Six fois nommé aux Oscars, Spotlight ne mérite pas autant d’enthousiasme. Film d’un genre très prisé aux Etats-Unis, celui de l’enquête journalistique pure et dure, il s’inscrit dans une longue lignée, sans rien réinventer. C’est propre, intéressant à suivre, mais bien austère et, surtout, sans aucune surprise.


Méticuleux au point de flirter avec l’austère. Spotlight fait partie de ces films sérieux qui manquent d’envolée lyrique. A trop vouloir coller à la réalité – sujet ô combien délicat de la pédophilie dans l’église catholique oblige – le film livre un récit documentaire très premier degré. C’est bien simple : le héros, c’est l’enquête, et pas les enquêteurs… Autant dire que cela manque cruellement de chair, de coeur.

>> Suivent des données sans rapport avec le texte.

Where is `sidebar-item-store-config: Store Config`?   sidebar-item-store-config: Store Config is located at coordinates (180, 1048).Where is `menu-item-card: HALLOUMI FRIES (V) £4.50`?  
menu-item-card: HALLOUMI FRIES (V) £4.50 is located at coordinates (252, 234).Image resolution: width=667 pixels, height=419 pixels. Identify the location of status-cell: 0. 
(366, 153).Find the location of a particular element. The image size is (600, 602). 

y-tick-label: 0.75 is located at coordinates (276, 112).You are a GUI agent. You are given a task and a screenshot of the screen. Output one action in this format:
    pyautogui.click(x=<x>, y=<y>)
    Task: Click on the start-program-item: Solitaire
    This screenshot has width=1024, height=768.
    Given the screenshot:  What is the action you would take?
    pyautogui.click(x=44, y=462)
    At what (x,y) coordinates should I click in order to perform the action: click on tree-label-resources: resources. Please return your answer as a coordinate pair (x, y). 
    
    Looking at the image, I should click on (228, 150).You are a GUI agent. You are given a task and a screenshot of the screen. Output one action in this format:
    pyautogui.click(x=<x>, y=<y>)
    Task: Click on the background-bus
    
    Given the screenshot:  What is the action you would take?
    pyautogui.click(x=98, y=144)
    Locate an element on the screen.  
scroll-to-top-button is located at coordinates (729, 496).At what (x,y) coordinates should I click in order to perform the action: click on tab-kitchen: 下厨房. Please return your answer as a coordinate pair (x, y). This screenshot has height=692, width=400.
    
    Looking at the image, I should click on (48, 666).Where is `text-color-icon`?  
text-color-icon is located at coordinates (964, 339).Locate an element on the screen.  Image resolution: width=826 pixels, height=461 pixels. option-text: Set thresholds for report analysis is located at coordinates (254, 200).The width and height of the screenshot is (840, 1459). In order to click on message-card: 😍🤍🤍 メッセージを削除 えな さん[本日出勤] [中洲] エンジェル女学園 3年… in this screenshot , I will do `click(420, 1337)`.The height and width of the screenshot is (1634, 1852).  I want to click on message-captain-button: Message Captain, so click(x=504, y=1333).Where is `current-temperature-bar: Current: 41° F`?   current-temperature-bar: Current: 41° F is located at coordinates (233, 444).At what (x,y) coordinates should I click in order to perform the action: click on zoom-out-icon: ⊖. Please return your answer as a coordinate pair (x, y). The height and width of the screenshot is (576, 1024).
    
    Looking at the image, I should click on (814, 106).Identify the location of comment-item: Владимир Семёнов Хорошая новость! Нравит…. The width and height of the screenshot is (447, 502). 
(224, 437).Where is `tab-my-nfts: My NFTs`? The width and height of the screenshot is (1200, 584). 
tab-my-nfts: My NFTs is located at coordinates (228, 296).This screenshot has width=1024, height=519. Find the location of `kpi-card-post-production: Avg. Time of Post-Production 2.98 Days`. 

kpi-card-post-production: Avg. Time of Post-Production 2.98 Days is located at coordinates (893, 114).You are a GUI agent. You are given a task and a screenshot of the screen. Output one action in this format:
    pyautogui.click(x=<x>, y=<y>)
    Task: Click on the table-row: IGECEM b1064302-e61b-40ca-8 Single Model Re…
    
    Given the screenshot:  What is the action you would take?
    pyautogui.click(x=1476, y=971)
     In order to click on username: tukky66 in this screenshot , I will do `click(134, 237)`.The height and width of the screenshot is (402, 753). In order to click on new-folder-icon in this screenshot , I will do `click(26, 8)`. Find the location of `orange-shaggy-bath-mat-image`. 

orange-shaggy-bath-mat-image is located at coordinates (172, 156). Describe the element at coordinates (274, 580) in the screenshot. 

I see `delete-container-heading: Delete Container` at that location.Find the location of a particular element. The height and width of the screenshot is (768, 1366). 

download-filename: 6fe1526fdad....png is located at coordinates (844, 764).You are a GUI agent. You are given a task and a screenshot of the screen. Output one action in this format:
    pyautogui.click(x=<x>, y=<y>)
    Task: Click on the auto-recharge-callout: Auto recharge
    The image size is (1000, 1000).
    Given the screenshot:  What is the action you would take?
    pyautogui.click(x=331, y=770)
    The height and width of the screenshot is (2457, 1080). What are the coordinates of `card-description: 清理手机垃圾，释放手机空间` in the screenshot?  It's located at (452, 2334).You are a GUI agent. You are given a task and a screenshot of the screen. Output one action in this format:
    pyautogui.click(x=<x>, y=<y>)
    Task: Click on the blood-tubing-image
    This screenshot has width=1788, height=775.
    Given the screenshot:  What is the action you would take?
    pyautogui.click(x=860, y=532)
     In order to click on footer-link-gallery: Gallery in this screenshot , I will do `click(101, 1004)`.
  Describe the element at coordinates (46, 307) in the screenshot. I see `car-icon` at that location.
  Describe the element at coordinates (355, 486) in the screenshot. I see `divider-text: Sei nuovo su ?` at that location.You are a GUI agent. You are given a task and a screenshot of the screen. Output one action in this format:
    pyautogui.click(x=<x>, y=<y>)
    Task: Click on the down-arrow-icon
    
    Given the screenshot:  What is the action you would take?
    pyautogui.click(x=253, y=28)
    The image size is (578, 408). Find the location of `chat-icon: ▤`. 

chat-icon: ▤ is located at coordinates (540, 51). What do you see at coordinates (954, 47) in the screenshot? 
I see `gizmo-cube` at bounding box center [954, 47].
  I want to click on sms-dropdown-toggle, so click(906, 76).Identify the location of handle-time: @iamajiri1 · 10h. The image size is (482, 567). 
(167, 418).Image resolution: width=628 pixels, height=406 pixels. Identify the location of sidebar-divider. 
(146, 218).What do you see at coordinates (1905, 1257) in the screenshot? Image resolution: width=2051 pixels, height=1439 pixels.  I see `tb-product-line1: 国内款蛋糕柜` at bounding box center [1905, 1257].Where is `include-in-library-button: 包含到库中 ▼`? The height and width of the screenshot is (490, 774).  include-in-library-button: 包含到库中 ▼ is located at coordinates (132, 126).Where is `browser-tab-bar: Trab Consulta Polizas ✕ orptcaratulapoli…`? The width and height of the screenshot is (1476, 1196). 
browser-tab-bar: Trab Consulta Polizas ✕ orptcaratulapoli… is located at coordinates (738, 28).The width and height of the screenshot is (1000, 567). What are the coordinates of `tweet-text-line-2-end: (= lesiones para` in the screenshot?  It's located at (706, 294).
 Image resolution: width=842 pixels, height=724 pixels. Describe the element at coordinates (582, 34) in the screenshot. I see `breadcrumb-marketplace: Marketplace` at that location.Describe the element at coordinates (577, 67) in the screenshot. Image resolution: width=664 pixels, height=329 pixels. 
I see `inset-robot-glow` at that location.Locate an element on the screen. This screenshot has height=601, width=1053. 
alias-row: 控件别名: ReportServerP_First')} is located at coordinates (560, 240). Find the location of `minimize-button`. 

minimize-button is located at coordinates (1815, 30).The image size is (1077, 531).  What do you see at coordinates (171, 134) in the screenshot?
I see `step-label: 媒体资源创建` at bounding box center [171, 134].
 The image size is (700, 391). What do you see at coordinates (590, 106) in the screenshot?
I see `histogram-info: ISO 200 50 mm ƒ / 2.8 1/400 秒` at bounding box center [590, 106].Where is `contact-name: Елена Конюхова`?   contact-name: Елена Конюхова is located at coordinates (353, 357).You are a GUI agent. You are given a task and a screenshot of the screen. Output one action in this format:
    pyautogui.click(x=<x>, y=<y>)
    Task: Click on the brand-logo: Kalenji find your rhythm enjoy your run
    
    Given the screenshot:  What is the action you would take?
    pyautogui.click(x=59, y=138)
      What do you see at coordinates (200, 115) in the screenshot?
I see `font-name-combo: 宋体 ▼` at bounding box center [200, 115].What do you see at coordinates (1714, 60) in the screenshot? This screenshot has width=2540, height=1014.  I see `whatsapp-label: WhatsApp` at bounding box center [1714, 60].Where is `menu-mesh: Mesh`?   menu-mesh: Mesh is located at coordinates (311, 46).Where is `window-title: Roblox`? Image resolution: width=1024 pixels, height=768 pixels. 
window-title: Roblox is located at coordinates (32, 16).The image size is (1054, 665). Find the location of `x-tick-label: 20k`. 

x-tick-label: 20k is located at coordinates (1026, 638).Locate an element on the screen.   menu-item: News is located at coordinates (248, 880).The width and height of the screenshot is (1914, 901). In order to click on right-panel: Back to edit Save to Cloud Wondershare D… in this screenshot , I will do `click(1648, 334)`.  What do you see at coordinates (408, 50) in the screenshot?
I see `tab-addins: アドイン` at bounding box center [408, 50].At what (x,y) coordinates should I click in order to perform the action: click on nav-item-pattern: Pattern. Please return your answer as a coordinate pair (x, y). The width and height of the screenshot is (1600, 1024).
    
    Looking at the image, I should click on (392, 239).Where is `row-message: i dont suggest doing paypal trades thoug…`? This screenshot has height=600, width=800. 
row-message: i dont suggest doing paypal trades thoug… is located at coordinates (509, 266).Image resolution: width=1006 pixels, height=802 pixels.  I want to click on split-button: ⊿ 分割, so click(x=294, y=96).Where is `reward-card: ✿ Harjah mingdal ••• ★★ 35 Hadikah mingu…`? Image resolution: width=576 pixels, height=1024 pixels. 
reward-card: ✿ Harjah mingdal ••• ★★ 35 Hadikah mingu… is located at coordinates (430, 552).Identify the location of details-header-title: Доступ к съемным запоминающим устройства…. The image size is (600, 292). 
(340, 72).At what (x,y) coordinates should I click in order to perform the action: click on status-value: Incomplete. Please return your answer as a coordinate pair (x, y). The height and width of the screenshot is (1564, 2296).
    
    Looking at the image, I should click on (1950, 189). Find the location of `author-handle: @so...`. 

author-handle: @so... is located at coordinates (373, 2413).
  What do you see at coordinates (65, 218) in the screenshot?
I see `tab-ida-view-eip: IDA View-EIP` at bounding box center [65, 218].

DES ABUS SEXUELS ENFOUIS SOUS LA SOUTANE

Pour autant, l’enquête journalistique est plaisante à suivre. Passionnante même. Pensez donc : un réd’chef qui donne du temps à ses journalistes pour bien faire leur métier plutôt que d’avoir les yeux rivés sur le compteur de clics de son site internet… De la folie pure. De la science-fiction. Il fut un temps, pourtant, où cela était encore de mise.

Cela se passe à Boston, au tout début des années 2000. Une équipe de journalistes du Boston Globe, baptisée Spotlight, remonte le fil de plusieurs décennies d’affaires d’abus sexuels enfouies sous le tapis (pour ne pas dire sous la soutane).

PROPRE MAIS NE REINVENTE PAS LE GENRE

Acteur vieillissant de mieux en mieux, je suis, je suis?

Acteur vieillissant de mieux en mieux, je suis, je suis?

Tel prêtre, dénoncé pour des attouchements ou des viols, simplement déplacé dans une autre paroisse… Et quand on dit « tel prêtre », on devrait mettre tout cela au pluriel. Un cas en entraînant un autre, les journalistes en dénichent finalement 87. Et, donc, des milliers de victimes. Des vies détruites, sacrifiées. Des souffrances niées. Jusqu’à ce que l’article paraisse enfin. Une bombe, évidemment, qui fait tomber les têtes, et vaciller l’institution religieuse.

Ceci étant dit, Spotlight, porté par un excellent Michael Keaton, s’inscrit dans la veine des films d’enquête journalistiques « made in the US ». Il s’y inscrit gentiment, sans faire de bruit, et c’est bien ce qu’on peut lui reprocher. Un peu paresseux, il ne cherche à aucun moment à réinventer le genre. Pas de quoi, donc, venir chatouiller ses grands devanciers, comme Les Hommes du président, JFK ou Zodiac. C’est propre, intéressant, pas de problème. Mais cela manque de folie. De cinéma.